И плевали старухи из окошек, и дули крутили, и срамословили. А ведь силы-то в их словах немалые таились – каждое ложилось тяжелым камнем, каждое оборачивалось злым проклятием. Вокруг избушек аж облака вспенились колдовские – незримые, но ощущаемые. Кто ненароком слишком близко оказывался – сразу чуял, как жутко ему, как зябко, как хладно на душе.
Пыль летела во все стороны. И щепа мелкая. Когда вопли стали совсем злыми, избушки взялись биться стенками, налетать друг на друга, как дерущиеся петухи. Разве что те во время боя кричат во все горло, а эти деревянные чудища скрипели, да шелестели крышами.
И от этого было только страшнее.
Внутри избушек все ходило ходуном. Дребезжали заслонки печей, падали с полок чугунки и крынки, гремел скарб в сундуках. Выл и шипел кот Овдотьи Кузьминишны. Грохот поднялся такой, что не слышны стали даже крики самих ведьм.
И в какой-то момент изба Яги пнула избу Овдотьи особенно яростно. У той надломилась нога, она покатилась кубарем, роняя клочья крыши. Хозяйка тоже полетела вверх тормашками, заохала, запричитала.

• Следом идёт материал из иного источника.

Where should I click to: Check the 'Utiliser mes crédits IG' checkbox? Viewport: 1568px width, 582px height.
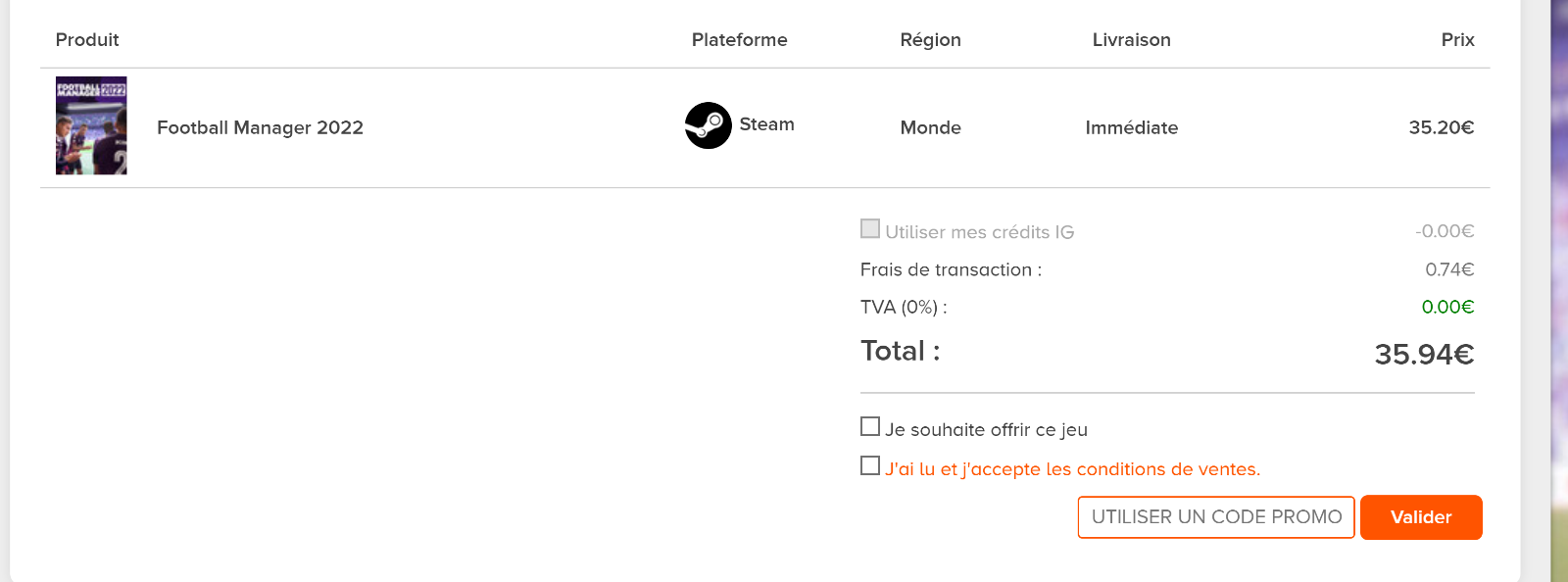pos(870,228)
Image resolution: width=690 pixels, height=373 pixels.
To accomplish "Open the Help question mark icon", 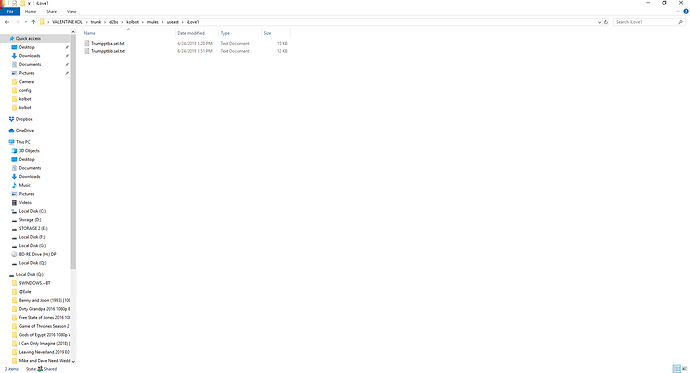I will click(x=686, y=11).
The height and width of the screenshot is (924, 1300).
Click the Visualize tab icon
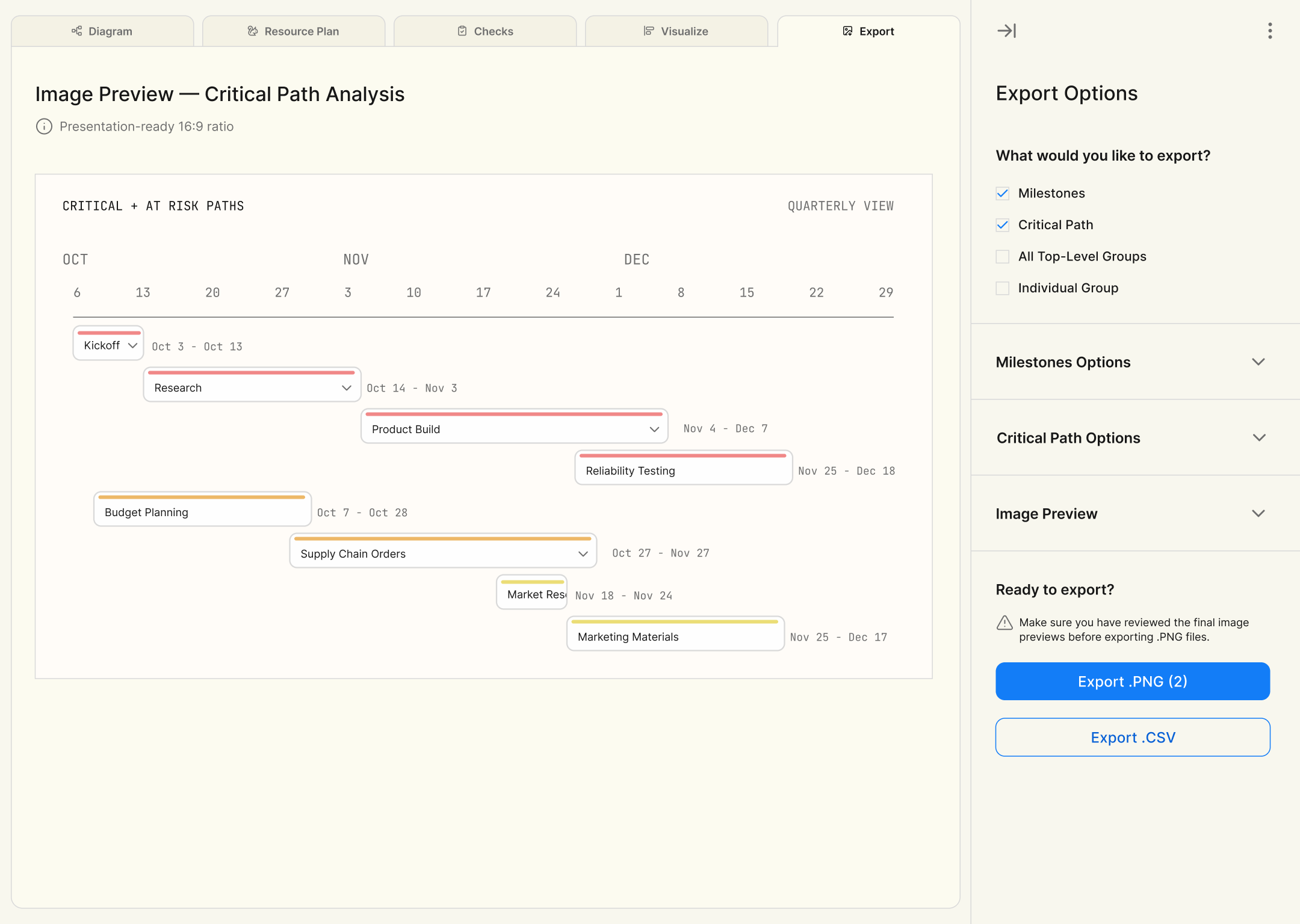[649, 31]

Под торжествующие крики Яги ее избушка ринулась сверху, навалилась… и получила лапой в подпол. Тоже опрокинулась, тоже замахала лапищами… а из печи вылетел уголек. Овдотья-то свою еще утром затушила надежно, а Яга и всю-то жизнь была расхлябанной.
Упал в перевернутой избе уголек на потолок, залетел под стреху – а там-то солома торчала. Сухая, ломкая. Одной искры хватило, чтоб вспыхнула, занялась.

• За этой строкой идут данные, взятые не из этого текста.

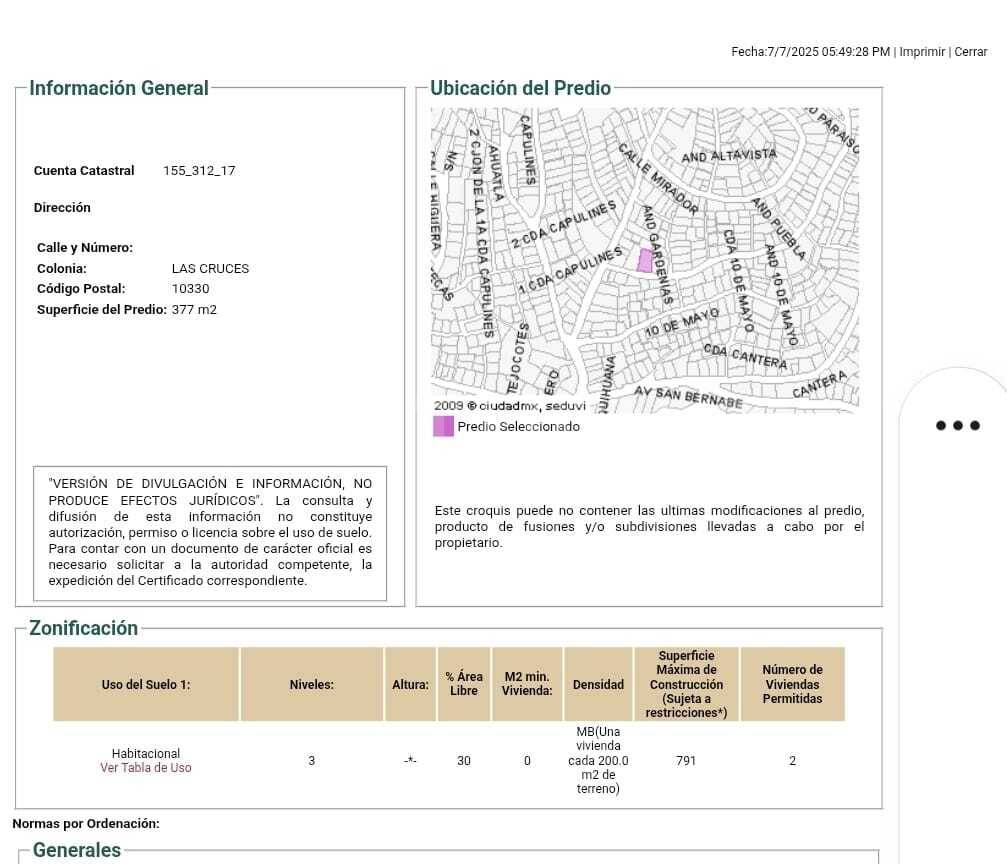1007x864 pixels.
Task: Click the Densidad column header
Action: point(598,685)

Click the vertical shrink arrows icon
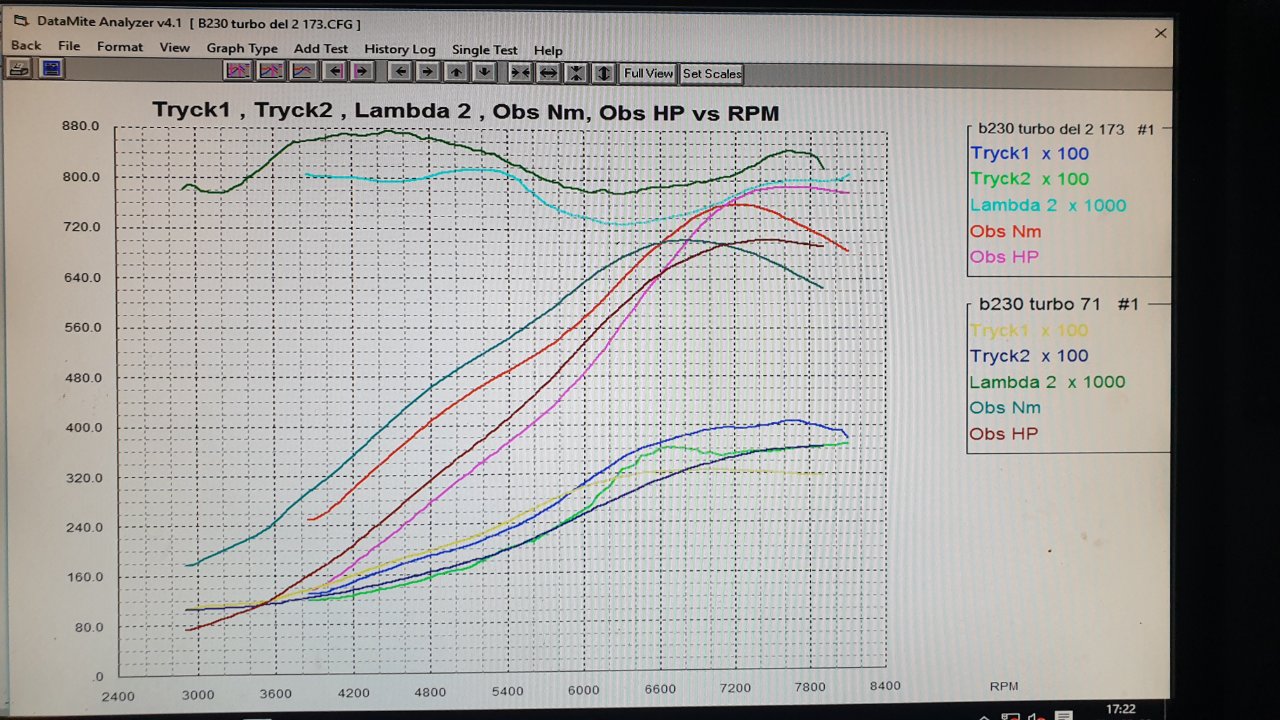(x=576, y=73)
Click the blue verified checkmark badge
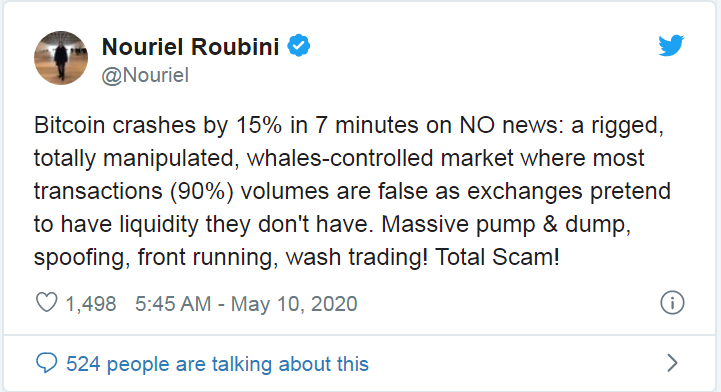 [x=299, y=45]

Совсем худы дела стали. Изба Овдотьи билась, как охромевшая курица, подняться не могла. Изба Яги хоть и выпрямилась, хоть и снова пошла своим ходом – да крыша у ней уже пылала. Сложенная из веток и соломы, она походила на огромный костер – и огонь уходил все ниже, жадно облизывал бревенчатые бока.
Избушка издала мучительный воющий скрип. Словно закричала от боли. Вот уж крыша провалилась внутрь… и вылетела из нее ревущая ступа. Чумазая, вся в саже старуха крутанула пестом, оттолкнулась от воздуха и ринулась ко второй избе.

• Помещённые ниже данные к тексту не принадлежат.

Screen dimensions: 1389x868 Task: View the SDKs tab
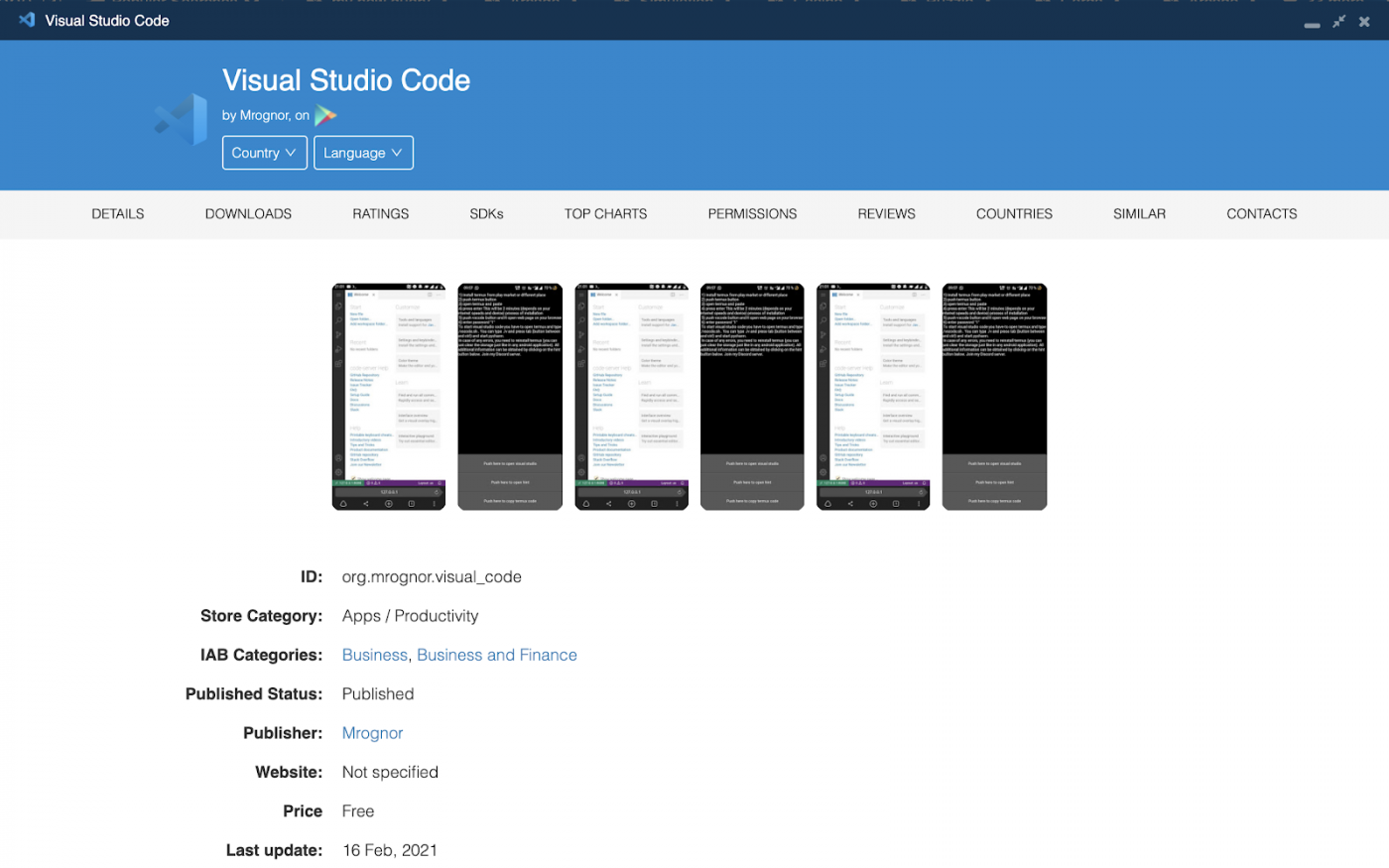pyautogui.click(x=486, y=213)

Скрюченные пальцы заискрились, замерцали… да тут навстречу рванулась вторая ступа. Овдотья тоже поднялась в небо, тоже оттолкнулась пестом.
И загудело все, завертелось. Поднялся ураган. Шарахнулись песты друг о друга – и разлетелись ступы… но снова тут же столкнулись! С ненавистью закричали друг на друга бабы-яги.
Сегодня они сквитаются раз и навсегда.